RuntimeError: CUDA error: device-side assert triggered when testing trained custom data

hello, I tried to test self-train weight using vit base, and here is following errors:

Traceback (most recent call last): File "test.py", line 70, in num_query) File "/home/pengyuzhou/workspace/TransReID/processor/processor.py", line 162, in do_inference feat = model(img, cam_label=camids, view_label=target_view) File "/home/pengyuzhou/miniconda3/envs/transreid/lib/python3.7/site-packages/torch/nn/modules/module.py", line 727, in _call_impl result = self.forward(*input, kwargs) File "/home/pengyuzhou/workspace/TransReID/model/make_model.py", line 310, in forward features = self.base(x, cam_label=cam_label, view_label=view_label) File "/home/pengyuzhou/miniconda3/envs/transreid/lib/python3.7/site-packages/torch/nn/modules/module.py", line 727, in _call_impl result = self.forward(*input, *kwargs) File "/home/pengyuzhou/workspace/TransReID/model/backbones/vit_pytorch.py", line 414, in forward x = self.forward_features(x, cam_label, view_label) File "/home/pengyuzhou/workspace/TransReID/model/backbones/vit_pytorch.py", line 402, in forward_features x = blk(x) File "/home/pengyuzhou/miniconda3/envs/transreid/lib/python3.7/site-packages/torch/nn/modules/module.py", line 727, in _call_impl result = self.forward(input, kwargs) File "/home/pengyuzhou/workspace/TransReID/model/backbones/vit_pytorch.py", line 190, in forward x = x + self.drop_path(self.mlp(self.norm2(x))) RuntimeError: CUDA error: device-side assert triggered

and here is the training configure file:

vit_base.yml MODEL: PRETRAIN_CHOICE: 'imagenet' PRETRAIN_PATH: '/home/pengyuzhou/.cache/torch/jx_vit_base_p16_224-80ecf9dd.pth' METRIC_LOSS_TYPE: 'triplet' IF_LABELSMOOTH: 'off' IF_WITH_CENTER: 'no' NAME: 'transformer' NO_MARGIN: True DEVICE_ID: ('1') TRANSFORMER_TYPE: 'vit_base_patch16_224_TransReID' STRIDE_SIZE: [16, 16]
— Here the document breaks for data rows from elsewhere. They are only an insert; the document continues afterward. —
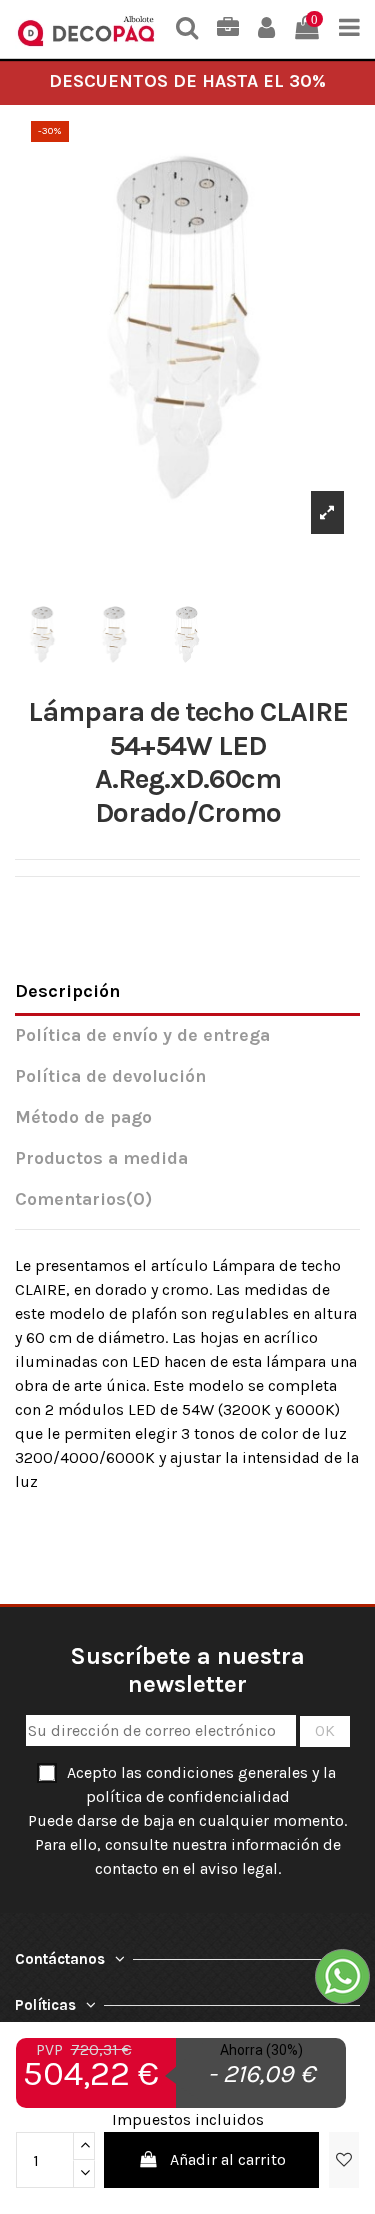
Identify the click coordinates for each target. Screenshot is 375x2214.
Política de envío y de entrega (142, 1035)
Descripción (67, 991)
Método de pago (83, 1117)
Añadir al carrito (228, 2159)
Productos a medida (101, 1158)
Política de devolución (110, 1076)
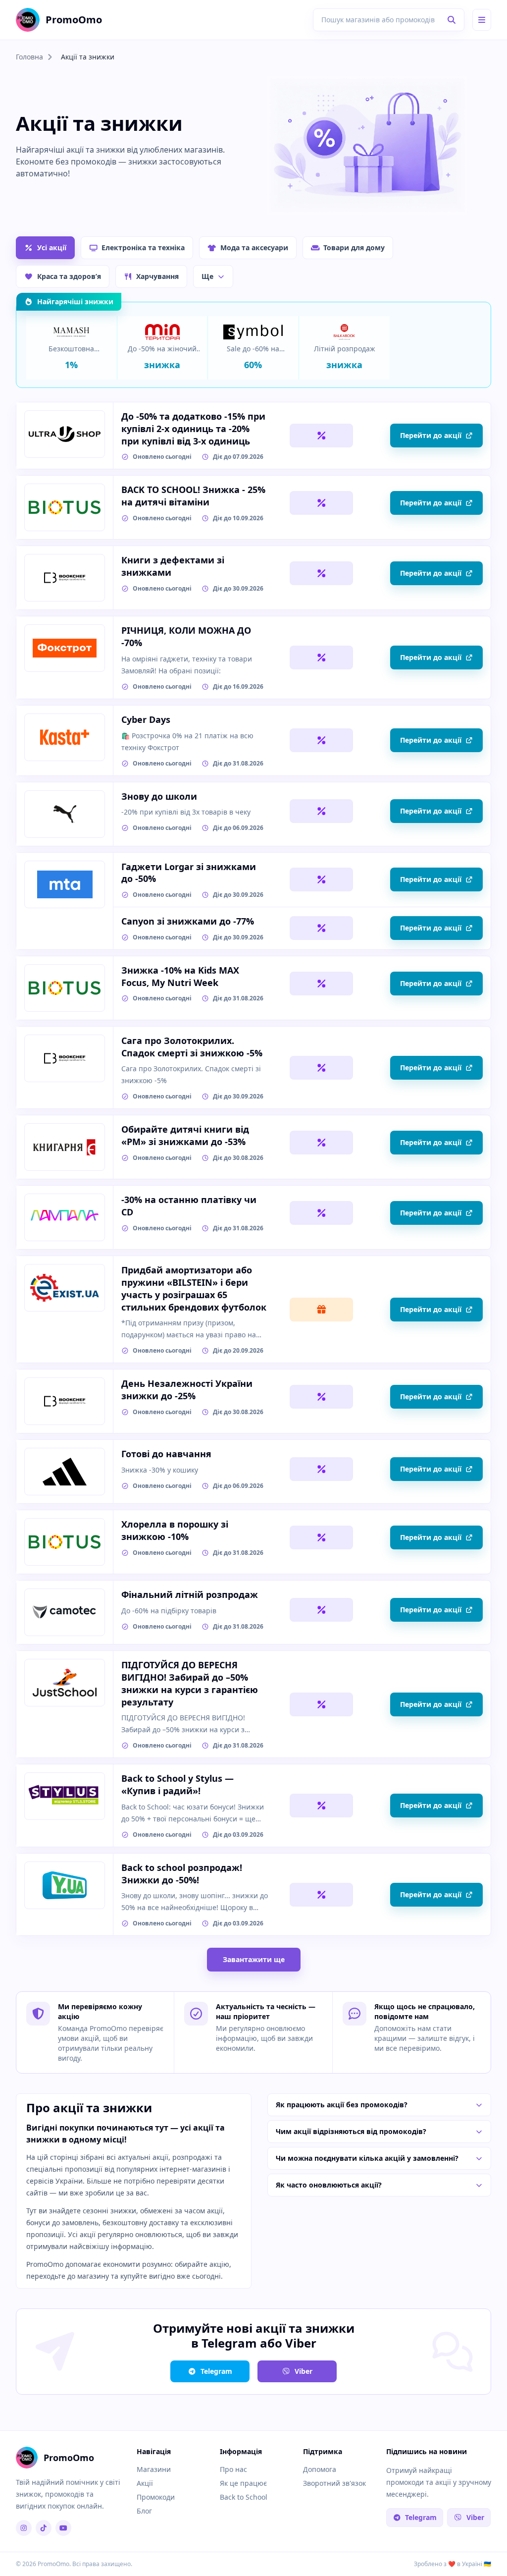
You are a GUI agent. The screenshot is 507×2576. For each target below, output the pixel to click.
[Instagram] (24, 2528)
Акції (145, 2483)
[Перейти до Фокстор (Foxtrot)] (64, 648)
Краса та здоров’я (69, 276)
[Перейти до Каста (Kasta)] (64, 737)
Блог (144, 2511)
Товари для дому (354, 247)
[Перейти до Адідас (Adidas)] (64, 1471)
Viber (303, 2371)
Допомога (319, 2469)
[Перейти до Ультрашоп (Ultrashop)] (64, 434)
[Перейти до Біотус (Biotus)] (64, 507)
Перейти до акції (430, 435)
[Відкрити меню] (481, 20)
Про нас (233, 2469)
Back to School (243, 2497)
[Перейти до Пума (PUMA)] (64, 814)
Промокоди (156, 2497)
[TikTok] (43, 2528)
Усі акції (51, 247)
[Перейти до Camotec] (64, 1612)
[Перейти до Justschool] (64, 1682)
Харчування (157, 276)
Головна (29, 56)
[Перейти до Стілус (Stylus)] (64, 1796)
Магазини (154, 2469)
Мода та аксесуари (254, 247)
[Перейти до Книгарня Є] (64, 1147)
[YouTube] (63, 2528)
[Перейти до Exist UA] (64, 1288)
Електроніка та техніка (143, 247)
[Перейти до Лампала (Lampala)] (64, 1217)
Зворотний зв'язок (334, 2483)
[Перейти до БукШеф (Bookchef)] (64, 578)
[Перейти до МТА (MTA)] (64, 884)
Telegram (216, 2371)
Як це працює (243, 2483)
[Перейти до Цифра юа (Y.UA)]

INPUT: SIZE_TRAIN: [256, 128] SIZE_TEST: [256, 128] PROB: 0.5 # random horizontal flip RE_PROB: 0.5 # random erasing PADDING: 10 PIXEL_MEAN: [0.5, 0.5, 0.5] PIXEL_STD: [0.5, 0.5, 0.5]

DATASETS: NAMES: ('dukemtmc') ROOT_DIR: ('/home/pengyuzhou/workspace/TransReID/data')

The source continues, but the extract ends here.